:: Consigne ::
Veuillez relever l'extrait en entier, mot pour mot.

:: Extrait ::
·····

La chronique du Tocard. I love you
La première fois qu'une nana m'a dit je t'aime, c'était comme un tonnerre d'applaudissements, comme si je recevais l'oscar du meilleur acteur tellement j'étais honoré et submergé de bonheur. Sur le coup, j'avais été surpris. Et gêné comme pas possible que j'avais pris la poudre d'escampette en entendant cet I love you. Comme ça ne m'était jamais arrivé, j'avais eu besoin de digérer.
C'était pas sorti de la bouche d'une Française, faut pas rêver ! Ce qui est bien dommage et si cela avait été le cas, je serais sans doute resté au pays, mais c'était les mots d'une australienne.
A Sydney, je profitais tous les jours
du cadre paradisiaque qui m'était offert : les plages de sable fin, le ciel bleu, les pubs, les nombreux parcs… J'étais heureux de me trouver à l'autre bout de la terre, à 17000 kilomètres de Douce France, cher pays de mes souffrances. J'avais trouvé essentiel de me dégager d’un environnement hexagonal qui finissait par m'intoxiquer et mon exil en Australie m'allait comme un gant.

·····

:: Données fournies ::
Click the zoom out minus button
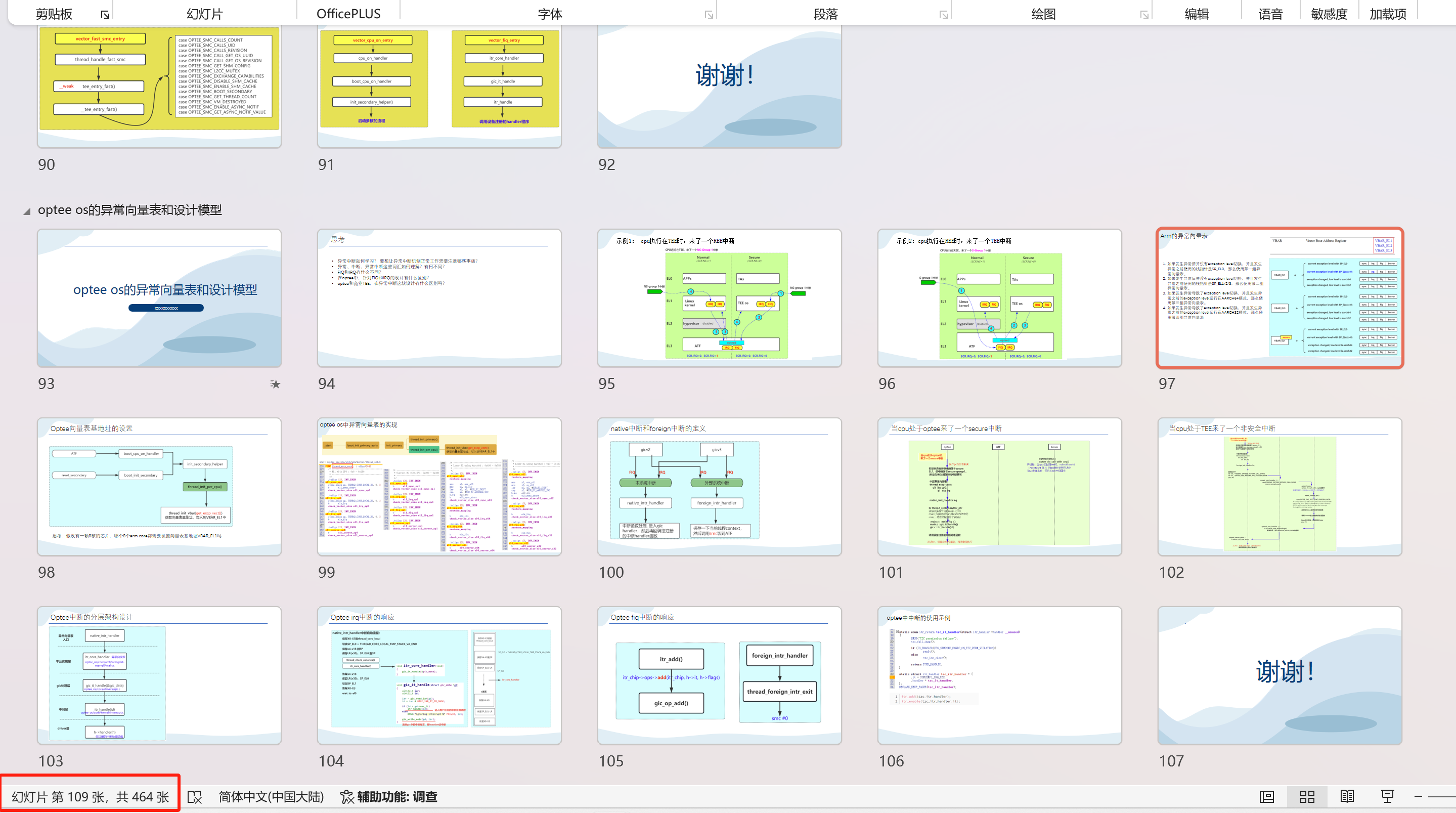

·····

:: Solution ::
La chronique du Tocard. I love you
La première fois qu'une nana m'a dit je t'aime, c'était comme un tonnerre d'applaudissements, comme si je recevais l'oscar du meilleur acteur tellement j'étais honoré et submergé de bonheur. Sur le coup, j'avais été surpris. Et gêné comme pas possible que j'avais pris la poudre d'escampette en entendant cet I love you. Comme ça ne m'était jamais arrivé, j'avais eu besoin de digérer.
C'était pas sorti de la bouche d'une Française, faut pas rêver ! Ce qui est bien dommage et si cela avait été le cas, je serais sans doute resté au pays, mais c'était les mots d'une australienne.
A Sydney, je profitais tous les jours
du cadre paradisiaque qui m'était offert : les plages de sable fin, le ciel bleu, les pubs, les nombreux parcs… J'étais heureux de me trouver à l'autre bout de la terre, à 17000 kilomètres de Douce France, cher pays de mes souffrances. J'avais trouvé essentiel de me dégager d’un environnement hexagonal qui finissait par m'intoxiquer et mon exil en Australie m'allait comme un gant.